Given instruction - Copy the data character for character, starting at the line that contains "Given: Grab the" and ending at the line that contains "Disable AMD FreeSync". Include both of those lines.

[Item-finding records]
.....

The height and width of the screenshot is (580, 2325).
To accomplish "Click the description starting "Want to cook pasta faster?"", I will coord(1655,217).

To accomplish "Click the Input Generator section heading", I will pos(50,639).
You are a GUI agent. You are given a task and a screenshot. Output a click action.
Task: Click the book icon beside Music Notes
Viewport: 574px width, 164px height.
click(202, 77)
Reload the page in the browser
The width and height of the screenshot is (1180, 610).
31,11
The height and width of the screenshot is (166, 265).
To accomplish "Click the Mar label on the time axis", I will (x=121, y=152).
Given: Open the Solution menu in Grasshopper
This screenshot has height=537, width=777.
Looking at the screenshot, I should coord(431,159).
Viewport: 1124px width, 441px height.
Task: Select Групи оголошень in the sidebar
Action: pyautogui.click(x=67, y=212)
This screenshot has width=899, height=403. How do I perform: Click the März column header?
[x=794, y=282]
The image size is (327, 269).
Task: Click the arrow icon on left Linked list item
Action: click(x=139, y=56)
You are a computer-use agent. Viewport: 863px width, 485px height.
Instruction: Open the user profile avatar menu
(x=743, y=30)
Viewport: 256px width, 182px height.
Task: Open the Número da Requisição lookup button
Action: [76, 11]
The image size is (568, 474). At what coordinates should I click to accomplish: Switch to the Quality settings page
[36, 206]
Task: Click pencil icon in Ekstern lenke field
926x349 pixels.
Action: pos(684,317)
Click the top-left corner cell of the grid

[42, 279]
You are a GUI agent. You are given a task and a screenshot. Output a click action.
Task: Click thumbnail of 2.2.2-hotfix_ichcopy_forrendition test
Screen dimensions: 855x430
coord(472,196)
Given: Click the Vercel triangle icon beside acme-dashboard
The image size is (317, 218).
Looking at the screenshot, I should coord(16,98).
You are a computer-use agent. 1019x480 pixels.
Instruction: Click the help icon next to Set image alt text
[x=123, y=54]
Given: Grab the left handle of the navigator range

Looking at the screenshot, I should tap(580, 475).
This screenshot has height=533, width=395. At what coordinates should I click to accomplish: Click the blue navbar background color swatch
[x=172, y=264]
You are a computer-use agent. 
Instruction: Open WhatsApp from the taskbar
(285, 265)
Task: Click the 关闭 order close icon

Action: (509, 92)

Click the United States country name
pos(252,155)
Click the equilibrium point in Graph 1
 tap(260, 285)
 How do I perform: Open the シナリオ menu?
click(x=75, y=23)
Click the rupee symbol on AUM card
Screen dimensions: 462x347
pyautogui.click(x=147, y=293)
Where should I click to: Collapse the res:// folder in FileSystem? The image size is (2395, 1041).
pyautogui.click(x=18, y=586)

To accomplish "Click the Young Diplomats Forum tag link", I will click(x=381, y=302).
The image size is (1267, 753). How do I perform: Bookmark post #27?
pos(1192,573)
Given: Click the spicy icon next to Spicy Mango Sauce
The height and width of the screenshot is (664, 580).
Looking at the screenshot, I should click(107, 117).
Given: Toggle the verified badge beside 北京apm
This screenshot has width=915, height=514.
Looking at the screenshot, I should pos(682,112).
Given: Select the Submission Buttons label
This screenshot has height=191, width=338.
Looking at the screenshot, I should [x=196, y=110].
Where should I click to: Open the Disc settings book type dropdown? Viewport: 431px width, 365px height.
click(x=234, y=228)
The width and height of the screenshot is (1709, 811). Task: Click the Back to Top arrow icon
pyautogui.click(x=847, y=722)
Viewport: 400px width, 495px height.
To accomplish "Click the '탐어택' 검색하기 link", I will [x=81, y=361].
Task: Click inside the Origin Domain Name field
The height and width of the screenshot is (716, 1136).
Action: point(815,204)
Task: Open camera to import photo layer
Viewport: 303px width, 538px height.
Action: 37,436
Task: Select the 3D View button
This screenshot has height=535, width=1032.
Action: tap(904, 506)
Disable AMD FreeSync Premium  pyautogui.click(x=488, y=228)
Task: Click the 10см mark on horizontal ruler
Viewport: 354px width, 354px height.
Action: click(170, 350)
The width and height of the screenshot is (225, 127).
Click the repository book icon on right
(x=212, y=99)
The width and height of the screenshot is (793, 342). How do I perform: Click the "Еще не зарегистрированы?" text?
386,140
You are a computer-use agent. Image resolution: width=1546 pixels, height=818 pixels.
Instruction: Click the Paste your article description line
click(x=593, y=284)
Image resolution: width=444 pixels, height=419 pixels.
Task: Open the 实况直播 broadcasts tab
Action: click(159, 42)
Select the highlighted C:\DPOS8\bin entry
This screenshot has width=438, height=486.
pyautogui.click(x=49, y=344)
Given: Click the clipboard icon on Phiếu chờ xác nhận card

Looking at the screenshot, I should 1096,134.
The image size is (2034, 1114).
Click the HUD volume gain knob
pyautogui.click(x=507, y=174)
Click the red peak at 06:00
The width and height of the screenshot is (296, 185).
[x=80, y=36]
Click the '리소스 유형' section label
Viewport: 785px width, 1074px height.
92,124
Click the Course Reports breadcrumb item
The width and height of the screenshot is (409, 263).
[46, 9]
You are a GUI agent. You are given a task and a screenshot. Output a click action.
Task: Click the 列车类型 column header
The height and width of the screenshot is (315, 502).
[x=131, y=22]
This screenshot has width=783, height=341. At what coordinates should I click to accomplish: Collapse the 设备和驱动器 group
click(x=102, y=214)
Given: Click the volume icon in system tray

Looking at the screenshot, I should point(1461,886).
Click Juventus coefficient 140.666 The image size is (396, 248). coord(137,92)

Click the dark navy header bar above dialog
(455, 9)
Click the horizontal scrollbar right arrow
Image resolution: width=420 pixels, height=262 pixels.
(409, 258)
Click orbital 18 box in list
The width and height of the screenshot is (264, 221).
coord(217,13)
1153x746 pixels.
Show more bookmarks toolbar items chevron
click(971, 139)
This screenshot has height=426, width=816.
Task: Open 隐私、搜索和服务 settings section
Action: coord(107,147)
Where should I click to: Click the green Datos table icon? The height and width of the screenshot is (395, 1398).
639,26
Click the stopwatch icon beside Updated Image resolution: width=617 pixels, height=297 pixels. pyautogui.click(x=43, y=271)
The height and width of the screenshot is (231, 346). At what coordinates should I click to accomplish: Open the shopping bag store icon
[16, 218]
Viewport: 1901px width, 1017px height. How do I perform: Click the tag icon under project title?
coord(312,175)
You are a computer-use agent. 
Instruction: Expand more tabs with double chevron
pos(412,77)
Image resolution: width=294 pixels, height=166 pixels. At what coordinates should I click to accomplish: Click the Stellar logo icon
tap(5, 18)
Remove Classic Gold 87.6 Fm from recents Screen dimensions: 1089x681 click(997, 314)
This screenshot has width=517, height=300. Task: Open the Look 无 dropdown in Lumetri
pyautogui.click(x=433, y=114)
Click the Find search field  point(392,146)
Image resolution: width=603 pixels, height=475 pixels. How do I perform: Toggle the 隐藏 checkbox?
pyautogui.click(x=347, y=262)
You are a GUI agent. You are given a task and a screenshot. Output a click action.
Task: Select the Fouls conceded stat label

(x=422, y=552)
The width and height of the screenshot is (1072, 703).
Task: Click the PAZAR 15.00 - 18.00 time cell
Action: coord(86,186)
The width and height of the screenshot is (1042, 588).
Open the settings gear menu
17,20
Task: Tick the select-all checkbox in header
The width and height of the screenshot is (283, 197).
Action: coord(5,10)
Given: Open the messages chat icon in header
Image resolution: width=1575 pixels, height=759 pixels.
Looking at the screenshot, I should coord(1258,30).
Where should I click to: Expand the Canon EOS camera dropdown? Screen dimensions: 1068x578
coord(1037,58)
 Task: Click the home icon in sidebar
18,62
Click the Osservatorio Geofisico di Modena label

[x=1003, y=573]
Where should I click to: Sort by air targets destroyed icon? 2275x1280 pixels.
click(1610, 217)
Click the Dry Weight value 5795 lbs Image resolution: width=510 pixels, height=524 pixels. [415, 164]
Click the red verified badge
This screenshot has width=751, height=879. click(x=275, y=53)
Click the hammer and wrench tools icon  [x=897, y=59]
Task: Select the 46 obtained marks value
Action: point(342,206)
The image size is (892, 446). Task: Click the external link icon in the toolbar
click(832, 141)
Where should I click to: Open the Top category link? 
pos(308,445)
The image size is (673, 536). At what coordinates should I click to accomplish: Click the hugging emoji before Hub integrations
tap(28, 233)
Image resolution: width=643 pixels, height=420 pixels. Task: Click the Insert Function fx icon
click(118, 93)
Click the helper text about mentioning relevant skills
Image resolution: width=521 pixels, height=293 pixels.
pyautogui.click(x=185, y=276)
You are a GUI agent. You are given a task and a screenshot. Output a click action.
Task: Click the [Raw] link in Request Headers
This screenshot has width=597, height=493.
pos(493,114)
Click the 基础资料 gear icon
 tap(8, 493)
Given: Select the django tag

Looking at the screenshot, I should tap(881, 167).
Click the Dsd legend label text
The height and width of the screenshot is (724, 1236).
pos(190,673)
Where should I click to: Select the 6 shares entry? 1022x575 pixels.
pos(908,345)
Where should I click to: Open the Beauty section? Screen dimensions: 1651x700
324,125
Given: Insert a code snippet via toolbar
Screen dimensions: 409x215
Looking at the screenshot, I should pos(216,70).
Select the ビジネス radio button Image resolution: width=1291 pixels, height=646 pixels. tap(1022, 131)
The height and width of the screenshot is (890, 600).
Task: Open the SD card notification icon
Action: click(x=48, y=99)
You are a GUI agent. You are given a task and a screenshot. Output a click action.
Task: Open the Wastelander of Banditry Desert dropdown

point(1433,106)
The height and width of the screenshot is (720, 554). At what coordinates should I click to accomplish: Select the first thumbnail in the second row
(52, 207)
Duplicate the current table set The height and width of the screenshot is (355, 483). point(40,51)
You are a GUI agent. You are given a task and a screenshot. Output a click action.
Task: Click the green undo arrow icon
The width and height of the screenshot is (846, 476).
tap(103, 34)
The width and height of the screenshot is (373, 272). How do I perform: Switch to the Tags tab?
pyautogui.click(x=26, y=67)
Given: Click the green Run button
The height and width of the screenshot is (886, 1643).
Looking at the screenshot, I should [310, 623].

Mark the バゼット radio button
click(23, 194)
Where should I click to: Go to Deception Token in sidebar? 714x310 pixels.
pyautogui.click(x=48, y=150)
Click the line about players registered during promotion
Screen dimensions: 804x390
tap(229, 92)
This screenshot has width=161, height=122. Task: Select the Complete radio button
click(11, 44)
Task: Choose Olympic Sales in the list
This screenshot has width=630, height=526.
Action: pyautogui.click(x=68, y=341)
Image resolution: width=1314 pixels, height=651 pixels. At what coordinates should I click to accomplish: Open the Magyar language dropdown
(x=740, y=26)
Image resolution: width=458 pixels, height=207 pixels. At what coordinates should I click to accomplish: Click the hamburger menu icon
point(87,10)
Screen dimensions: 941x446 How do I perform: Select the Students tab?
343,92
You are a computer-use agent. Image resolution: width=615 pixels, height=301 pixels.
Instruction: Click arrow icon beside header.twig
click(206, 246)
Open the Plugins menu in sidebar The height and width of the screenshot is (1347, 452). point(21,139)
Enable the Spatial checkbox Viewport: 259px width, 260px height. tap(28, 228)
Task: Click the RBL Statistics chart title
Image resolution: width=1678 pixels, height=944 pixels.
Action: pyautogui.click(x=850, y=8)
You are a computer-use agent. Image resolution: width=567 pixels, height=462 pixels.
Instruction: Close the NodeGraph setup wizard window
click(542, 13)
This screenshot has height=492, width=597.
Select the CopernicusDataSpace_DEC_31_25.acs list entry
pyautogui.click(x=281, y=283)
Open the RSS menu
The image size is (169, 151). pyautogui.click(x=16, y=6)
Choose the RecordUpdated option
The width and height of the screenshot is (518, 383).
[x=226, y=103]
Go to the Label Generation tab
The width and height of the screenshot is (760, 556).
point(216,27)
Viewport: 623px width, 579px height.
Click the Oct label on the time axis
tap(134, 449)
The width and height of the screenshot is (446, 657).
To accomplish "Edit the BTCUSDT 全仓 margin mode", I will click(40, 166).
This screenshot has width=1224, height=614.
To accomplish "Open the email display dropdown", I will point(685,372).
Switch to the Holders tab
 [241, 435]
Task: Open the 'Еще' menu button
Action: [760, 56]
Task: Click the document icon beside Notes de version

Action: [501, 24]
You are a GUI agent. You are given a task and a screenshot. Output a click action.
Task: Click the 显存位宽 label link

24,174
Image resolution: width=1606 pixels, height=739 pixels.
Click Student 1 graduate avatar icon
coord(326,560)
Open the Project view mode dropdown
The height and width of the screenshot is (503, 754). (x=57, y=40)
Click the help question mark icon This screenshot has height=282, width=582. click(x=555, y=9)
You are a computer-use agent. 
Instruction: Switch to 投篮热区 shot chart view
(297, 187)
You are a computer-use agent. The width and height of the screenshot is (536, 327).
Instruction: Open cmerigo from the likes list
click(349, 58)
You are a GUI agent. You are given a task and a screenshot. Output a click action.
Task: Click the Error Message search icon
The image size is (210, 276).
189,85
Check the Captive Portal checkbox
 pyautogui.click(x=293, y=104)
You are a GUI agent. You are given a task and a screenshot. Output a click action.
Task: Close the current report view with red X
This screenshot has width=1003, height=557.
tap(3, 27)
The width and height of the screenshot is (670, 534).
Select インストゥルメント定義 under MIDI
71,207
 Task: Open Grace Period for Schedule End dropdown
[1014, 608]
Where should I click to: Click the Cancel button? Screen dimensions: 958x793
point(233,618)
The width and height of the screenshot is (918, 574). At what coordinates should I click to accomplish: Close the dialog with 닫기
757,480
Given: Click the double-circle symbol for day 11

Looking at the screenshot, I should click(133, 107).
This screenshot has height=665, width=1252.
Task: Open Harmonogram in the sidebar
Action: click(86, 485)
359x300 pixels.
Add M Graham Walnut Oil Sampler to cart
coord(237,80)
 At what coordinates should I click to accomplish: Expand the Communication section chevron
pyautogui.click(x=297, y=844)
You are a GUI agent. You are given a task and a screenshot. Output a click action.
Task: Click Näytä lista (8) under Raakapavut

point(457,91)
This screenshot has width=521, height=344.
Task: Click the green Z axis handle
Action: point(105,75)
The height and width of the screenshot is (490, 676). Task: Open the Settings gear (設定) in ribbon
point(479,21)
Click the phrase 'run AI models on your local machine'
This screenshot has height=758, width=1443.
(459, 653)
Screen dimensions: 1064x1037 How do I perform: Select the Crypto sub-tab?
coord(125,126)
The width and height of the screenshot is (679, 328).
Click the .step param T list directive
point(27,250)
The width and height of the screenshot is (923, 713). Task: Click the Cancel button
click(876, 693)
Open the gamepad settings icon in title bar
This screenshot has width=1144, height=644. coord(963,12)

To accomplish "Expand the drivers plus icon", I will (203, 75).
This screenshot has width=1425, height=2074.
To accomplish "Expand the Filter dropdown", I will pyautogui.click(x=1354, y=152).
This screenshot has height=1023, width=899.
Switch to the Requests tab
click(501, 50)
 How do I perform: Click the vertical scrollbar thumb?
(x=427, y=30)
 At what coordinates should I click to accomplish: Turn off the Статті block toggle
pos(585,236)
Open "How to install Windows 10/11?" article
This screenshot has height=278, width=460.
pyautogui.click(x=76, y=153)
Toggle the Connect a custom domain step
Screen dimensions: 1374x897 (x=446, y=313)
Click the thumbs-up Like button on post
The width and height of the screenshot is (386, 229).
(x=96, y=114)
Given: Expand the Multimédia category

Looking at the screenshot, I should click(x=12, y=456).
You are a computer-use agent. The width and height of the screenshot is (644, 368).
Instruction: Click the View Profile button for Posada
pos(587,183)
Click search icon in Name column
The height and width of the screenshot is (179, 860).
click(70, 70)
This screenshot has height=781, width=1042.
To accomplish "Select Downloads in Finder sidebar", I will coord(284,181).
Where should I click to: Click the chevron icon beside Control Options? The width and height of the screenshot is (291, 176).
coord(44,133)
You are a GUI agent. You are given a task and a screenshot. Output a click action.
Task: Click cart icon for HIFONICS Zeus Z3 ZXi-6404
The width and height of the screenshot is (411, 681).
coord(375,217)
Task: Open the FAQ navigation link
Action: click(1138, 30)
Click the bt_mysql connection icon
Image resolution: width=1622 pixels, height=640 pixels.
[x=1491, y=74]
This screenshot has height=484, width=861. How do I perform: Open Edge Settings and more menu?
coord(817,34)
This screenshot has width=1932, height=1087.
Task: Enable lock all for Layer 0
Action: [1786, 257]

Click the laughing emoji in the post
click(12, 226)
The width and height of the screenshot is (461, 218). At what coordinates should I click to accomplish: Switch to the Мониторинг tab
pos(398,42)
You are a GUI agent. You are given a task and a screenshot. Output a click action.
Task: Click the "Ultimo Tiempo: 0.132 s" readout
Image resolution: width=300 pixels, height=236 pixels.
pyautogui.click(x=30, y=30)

.....

Answer to the task -
Given: Grab the left handle of the navigator range

Looking at the screenshot, I should tap(580, 475).
This screenshot has height=533, width=395. At what coordinates should I click to accomplish: Click the blue navbar background color swatch
[x=172, y=264]
You are a computer-use agent. 
Instruction: Open WhatsApp from the taskbar
(285, 265)
Task: Click the 关闭 order close icon

Action: (509, 92)

Click the United States country name
pos(252,155)
Click the equilibrium point in Graph 1
 tap(260, 285)
 How do I perform: Open the シナリオ menu?
click(x=75, y=23)
Click the rupee symbol on AUM card
Screen dimensions: 462x347
pyautogui.click(x=147, y=293)
Where should I click to: Collapse the res:// folder in FileSystem? The image size is (2395, 1041).
pyautogui.click(x=18, y=586)

To accomplish "Click the Young Diplomats Forum tag link", I will click(x=381, y=302).
The image size is (1267, 753). How do I perform: Bookmark post #27?
pos(1192,573)
Given: Click the spicy icon next to Spicy Mango Sauce
The height and width of the screenshot is (664, 580).
Looking at the screenshot, I should click(107, 117).
Given: Toggle the verified badge beside 北京apm
This screenshot has width=915, height=514.
Looking at the screenshot, I should pos(682,112).
Given: Select the Submission Buttons label
This screenshot has height=191, width=338.
Looking at the screenshot, I should [x=196, y=110].
Where should I click to: Open the Disc settings book type dropdown? Viewport: 431px width, 365px height.
click(x=234, y=228)
The width and height of the screenshot is (1709, 811). Task: Click the Back to Top arrow icon
pyautogui.click(x=847, y=722)
Viewport: 400px width, 495px height.
To accomplish "Click the '탐어택' 검색하기 link", I will [x=81, y=361].
Task: Click inside the Origin Domain Name field
The height and width of the screenshot is (716, 1136).
Action: point(815,204)
Task: Open camera to import photo layer
Viewport: 303px width, 538px height.
Action: 37,436
Task: Select the 3D View button
This screenshot has height=535, width=1032.
Action: tap(904, 506)
Disable AMD FreeSync Premium  pyautogui.click(x=488, y=228)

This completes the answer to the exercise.